A team of researchers, including astrophysicists from UCSD, will receive $40 million in grant money from the Simons Foundation and Heising-Simons Foundation for the construction of the Simons Observatory in Chile, the university announced on May 12. The observatory will build upon two existing facilities in the Atacama Desert, the Simons Array and Atacama Cosmology Telescope, and measure the cosmic microwave background (CMB) of the early universe to decipher the mysteries of the Big Bang.
The CMB is leftover thermal radiation from the Big Bang; it fills the universe with a faint glow and can be detected in any direction. Mark Devlin, a professor of astronomy and astrophysics at the University of Pennsylvania and project spokesman, explained to the UCSD Guardian how the CMB will help researchers detect events that occurred in the beginning of the universe.

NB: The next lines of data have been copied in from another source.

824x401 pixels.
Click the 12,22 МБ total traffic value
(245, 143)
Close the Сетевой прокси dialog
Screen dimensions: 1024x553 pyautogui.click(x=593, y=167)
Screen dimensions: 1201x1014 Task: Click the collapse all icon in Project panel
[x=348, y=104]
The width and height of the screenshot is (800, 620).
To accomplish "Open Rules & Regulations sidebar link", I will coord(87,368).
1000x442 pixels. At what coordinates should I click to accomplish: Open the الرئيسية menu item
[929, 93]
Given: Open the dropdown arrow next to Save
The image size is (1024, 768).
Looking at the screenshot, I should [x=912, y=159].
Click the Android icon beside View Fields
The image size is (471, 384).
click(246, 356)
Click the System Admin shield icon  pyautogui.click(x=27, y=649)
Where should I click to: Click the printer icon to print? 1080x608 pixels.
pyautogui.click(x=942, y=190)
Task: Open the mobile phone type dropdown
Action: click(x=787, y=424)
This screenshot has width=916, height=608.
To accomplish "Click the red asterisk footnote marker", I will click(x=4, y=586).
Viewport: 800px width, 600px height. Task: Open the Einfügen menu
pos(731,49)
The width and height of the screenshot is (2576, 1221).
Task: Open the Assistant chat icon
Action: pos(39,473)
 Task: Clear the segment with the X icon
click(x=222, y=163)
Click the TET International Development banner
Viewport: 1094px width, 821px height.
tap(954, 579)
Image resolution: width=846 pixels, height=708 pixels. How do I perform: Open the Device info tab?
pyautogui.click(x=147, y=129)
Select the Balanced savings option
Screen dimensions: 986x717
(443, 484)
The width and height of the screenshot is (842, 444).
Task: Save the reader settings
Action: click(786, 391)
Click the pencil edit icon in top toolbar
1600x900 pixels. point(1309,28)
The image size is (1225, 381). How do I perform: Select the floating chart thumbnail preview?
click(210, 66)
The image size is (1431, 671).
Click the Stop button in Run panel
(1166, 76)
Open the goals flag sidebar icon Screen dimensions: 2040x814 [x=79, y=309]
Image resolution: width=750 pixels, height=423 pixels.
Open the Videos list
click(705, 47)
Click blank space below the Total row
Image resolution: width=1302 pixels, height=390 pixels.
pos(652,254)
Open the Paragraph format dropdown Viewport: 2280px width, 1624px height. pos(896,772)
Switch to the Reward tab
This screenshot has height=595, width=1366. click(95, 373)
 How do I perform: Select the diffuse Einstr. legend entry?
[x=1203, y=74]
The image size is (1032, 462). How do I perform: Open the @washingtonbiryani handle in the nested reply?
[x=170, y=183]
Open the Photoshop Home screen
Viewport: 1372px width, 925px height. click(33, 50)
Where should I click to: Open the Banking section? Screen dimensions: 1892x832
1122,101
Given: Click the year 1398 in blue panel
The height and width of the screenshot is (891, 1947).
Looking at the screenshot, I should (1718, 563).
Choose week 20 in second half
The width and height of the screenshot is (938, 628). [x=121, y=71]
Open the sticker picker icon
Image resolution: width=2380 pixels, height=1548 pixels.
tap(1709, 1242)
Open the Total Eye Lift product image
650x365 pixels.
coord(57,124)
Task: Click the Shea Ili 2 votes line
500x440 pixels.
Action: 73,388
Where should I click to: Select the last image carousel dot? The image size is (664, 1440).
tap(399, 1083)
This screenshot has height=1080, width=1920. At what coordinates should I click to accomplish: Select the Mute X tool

“The CMB last interacted with matter around 380,000 years after the Big Bang and since then it’s been traversing through the universe until we detected it here,” Devlin said. “In the intervening time it passes by the universe as it’s evolving and growing structures… and they all leave a slight imprint of the effect; it’s usually due to some gravitational effect on the CMB itself. So we can look for those slight deviations, and that helps us to understand how the universe evolved over cosmic time.”
Devlin further explained that the dense, high-energy state of the early universe created gravitational waves that propagate through the universe and leave a specific pattern, the primordial “B-mode polarization,” on the CMB. Researchers will also observe this pattern in order to gain a better understanding of the early universe’s evolution.
Brian Keating, UCSD professor of physics and astrophysicist at UC San Diego’s Center for Astrophysics & Space Sciences, told the UCSD Guardian that the Simons Observatory will set a new benchmark for research reliant on CMB.
“It’s going to be an array of several telescopes that will be extremely sensitive, using the most sensitive detectors that have ever been built,” Keating said. “These detectors will extend our reach and understanding of the universe back to almost the very beginning of time if we can measure the imprint of the signal that we’re looking for… A lot of telescopes can measure the CMB but they don’t have our sensitivity or our ability to map most of the entire universe, and they don’t have the size and quality of the team that we’ve assembled.”
Moreover, Devlin explained that the Simons Observatory will not function as a traditional observatory since the telescopes will not serve as optical telescopes, but will specifically measure CMB.
The team will be made up of researchers from UCSD, UCB, the University of Pennsylvania, Princeton University and the Lawrence Berkeley National Laboratory. Keating clarified that these institutions were selected to receive the grants totaling $40 million over the course of five years because of advancements they’ve made in the field of cosmology.
“We are building the most advanced telescopes and detectors and infrastructures for this type of research,” Keating said. “Many of the groups that are trying to do this are competitors around the world, and we initiated a collaboration with the preeminent universities that are pursuing this research… the [institutions involved in the project] are really doing some of the finest research and development in this field of technology and cosmology.”